> [Data for analysis]
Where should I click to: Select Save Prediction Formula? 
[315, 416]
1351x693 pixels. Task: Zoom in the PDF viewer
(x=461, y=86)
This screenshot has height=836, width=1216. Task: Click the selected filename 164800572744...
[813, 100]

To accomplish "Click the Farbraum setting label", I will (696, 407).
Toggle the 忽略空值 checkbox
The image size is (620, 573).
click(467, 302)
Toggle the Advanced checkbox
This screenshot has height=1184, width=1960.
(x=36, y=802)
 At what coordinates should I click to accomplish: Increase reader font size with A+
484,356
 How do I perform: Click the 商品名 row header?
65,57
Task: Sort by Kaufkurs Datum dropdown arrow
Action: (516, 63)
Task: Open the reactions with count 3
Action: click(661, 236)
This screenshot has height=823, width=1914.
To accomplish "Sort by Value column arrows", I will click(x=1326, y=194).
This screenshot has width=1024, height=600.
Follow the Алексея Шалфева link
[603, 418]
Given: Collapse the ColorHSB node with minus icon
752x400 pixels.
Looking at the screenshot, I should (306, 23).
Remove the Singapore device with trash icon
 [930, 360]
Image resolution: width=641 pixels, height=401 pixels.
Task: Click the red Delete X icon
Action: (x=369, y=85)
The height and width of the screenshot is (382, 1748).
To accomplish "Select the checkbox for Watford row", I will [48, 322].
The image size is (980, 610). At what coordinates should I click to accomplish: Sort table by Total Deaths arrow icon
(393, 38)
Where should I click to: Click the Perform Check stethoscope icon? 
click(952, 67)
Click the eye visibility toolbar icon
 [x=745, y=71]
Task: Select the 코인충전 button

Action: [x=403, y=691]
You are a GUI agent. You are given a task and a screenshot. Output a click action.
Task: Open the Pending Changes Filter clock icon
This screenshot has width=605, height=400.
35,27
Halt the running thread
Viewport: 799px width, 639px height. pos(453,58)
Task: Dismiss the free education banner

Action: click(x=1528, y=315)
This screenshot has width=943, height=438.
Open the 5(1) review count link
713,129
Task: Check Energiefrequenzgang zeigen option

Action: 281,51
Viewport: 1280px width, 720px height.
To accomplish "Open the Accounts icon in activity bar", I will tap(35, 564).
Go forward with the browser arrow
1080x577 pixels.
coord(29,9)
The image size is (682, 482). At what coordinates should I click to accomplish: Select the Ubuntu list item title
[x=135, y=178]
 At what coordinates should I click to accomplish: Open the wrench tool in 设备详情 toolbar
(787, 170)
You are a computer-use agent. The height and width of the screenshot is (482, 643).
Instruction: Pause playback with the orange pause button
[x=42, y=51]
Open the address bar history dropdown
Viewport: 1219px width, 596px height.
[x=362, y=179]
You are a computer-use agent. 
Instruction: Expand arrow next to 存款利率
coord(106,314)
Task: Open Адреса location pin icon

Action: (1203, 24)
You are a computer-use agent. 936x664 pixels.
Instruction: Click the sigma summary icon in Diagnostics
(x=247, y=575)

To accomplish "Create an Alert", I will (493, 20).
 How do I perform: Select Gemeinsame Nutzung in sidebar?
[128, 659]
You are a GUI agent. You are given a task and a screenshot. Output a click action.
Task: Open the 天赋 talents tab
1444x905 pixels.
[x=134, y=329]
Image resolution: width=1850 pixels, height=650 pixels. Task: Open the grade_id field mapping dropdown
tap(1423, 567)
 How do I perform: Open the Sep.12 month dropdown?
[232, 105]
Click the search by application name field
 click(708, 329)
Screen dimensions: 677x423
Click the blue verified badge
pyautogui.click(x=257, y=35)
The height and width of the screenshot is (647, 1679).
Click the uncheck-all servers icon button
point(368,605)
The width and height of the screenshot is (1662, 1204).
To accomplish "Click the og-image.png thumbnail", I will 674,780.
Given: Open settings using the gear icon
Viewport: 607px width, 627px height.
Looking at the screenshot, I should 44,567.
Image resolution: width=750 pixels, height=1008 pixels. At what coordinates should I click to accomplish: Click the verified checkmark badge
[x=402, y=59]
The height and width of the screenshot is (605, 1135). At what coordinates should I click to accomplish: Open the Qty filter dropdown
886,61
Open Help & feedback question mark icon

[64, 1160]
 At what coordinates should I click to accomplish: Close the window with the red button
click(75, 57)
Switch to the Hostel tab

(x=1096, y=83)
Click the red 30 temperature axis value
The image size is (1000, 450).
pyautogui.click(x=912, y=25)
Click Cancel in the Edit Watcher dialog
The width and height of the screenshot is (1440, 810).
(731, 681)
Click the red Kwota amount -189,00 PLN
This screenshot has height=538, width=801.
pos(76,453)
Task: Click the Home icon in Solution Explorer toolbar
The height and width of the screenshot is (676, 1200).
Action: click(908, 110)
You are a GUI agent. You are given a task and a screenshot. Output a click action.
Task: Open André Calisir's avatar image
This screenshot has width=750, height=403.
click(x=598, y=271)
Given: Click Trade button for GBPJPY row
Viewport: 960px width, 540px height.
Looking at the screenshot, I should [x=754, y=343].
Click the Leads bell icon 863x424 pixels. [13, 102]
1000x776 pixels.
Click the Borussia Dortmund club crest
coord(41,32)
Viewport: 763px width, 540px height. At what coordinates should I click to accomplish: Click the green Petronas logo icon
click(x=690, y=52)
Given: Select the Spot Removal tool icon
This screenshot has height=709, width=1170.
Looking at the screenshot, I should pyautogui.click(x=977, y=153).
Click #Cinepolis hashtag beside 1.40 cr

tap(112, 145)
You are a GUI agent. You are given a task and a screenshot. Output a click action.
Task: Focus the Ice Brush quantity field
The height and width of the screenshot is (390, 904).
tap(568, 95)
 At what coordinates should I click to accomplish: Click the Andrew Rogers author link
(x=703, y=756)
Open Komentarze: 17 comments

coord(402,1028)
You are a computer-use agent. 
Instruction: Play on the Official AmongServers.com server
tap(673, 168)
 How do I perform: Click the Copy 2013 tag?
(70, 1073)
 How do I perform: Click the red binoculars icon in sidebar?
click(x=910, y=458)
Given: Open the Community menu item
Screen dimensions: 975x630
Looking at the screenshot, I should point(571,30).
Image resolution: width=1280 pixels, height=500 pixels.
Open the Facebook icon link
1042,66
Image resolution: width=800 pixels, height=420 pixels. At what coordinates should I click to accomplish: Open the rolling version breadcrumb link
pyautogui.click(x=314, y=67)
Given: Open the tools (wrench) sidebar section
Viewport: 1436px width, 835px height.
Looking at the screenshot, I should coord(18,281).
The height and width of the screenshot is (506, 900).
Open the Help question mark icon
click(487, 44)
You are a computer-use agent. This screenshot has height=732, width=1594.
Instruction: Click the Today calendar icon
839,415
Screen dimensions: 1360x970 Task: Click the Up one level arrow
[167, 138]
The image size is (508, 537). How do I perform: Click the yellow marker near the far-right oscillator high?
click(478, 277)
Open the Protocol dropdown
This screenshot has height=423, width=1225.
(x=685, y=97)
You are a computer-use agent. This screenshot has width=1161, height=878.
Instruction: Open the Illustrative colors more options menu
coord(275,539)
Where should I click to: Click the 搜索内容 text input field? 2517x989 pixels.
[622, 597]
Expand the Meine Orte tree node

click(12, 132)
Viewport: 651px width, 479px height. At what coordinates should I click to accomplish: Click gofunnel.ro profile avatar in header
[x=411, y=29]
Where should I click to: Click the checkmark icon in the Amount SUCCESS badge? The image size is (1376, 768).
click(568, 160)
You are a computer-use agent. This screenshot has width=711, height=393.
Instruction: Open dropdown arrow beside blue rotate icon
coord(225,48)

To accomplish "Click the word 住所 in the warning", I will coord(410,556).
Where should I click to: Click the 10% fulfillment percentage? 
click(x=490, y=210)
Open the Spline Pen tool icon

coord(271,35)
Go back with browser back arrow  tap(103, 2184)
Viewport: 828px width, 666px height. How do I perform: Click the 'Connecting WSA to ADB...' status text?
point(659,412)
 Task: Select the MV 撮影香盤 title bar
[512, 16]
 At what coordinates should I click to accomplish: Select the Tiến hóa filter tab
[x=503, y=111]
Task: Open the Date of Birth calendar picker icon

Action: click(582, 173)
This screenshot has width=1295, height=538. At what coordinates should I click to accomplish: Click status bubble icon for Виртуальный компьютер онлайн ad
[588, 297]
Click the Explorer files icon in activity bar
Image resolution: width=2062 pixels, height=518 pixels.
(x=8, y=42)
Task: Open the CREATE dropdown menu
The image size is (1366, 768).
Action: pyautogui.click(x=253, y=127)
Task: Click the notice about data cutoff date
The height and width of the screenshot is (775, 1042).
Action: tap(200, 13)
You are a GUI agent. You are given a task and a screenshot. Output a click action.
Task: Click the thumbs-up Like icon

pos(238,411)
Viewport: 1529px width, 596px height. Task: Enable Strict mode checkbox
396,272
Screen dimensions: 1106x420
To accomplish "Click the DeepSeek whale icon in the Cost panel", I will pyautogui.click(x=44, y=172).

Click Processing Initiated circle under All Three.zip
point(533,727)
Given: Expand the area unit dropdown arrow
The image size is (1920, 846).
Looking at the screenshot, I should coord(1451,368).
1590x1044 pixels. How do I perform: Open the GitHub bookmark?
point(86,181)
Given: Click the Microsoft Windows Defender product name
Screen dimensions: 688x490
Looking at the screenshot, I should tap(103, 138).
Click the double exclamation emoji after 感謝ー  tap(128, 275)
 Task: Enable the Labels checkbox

> [Work to be completed]
Could you copy exactly the line containing "1590x1044 pixels. How" and each line after it through the end of the records, and nothing else?

> [Response area]
1590x1044 pixels. How do I perform: Open the GitHub bookmark?
point(86,181)
Given: Click the Microsoft Windows Defender product name
Screen dimensions: 688x490
Looking at the screenshot, I should tap(103, 138).
Click the double exclamation emoji after 感謝ー  tap(128, 275)
 Task: Enable the Labels checkbox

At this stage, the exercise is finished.